In 1976, the campaign of President Gerald Ford managed to get the convention rule amended to permit binding of delegates as part of a strategy to block former California Gov. Ronald Reagan from getting the nomination. In 1980 this language was removed, and the temporary rules for the 2016 convention include almost exactly the same language as the rule first added in 1880.Moreover, they say, Trump got 43 percent of the primary votes and he needs to get another 3.5 million vote to make the claim that he won the majority of the primary votes cast.
So if Trump wants to be the Republican nominee, he will have one last sales job of persuading the delegates to nominate him – and this time he'll need a majority, something he hasn't managed so far in caucus and primary votes.This argument was supported and amplified by David French, a writer for National Review.
He brings forth a Supreme Court decision (Cousins v, Wigoda) that prevents Convention rules (or state rules) to cancel First Amendment rights of delegates.
He also cites the Unit Rule, which states:
No delegate or alternate delegate shall be bound by any attempt of any state or Congressional district to impose the unit rule. A “unit rule” prohibited by this section means a rule or law under which a delegation at the national convention casts its entire vote as a unit as determined by a majority vote of the delegation.All of this is well and good.
What about all the votes cast during the primary process?

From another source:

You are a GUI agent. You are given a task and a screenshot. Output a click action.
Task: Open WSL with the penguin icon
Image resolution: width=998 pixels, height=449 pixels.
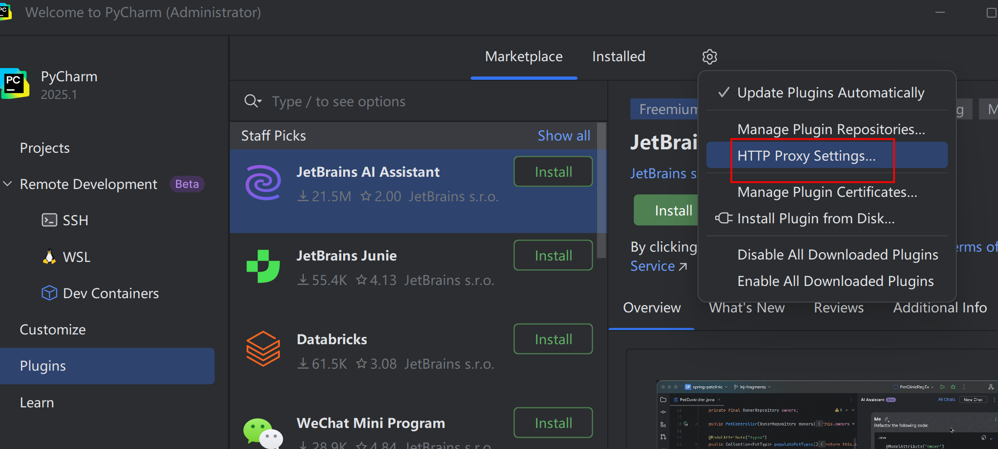coord(76,257)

French acknowledges that that the Rule 16(a)(2), adopted in 2013, recognizes state bindings and compels delegates to vote accordingly.
But then he cites Haugland and Parnell who maintain that the rule “will expire upon the start of the 2016 convention and will not be part of the standing rules of that convention.”
All of which means that, if the GOP establishment wants to do something about Trump, they could.
But here is the crux of the matter. David French states that whether GOP delegates vote for or against Trump, it will all be perceived as a choice because it will be.
If Donald Trump does emerge as the nominee of the Republican party, it will not be because anyone forced him on the GOP. It will be because every level of the GOP made a decision that he should represent its principles and values in 2016. No one can hide, and no one can run for cover. The party will decide.What he is saying that if Trump becomes the actual nominee, this will be on the GOP.
And the party will have to live with that choice.
In other words, a Trump candidacy has no upside but a huge number of downsides for the party.
Do I think that they will dump him at the Convention?
I don't know, but I would not be surprised if they did.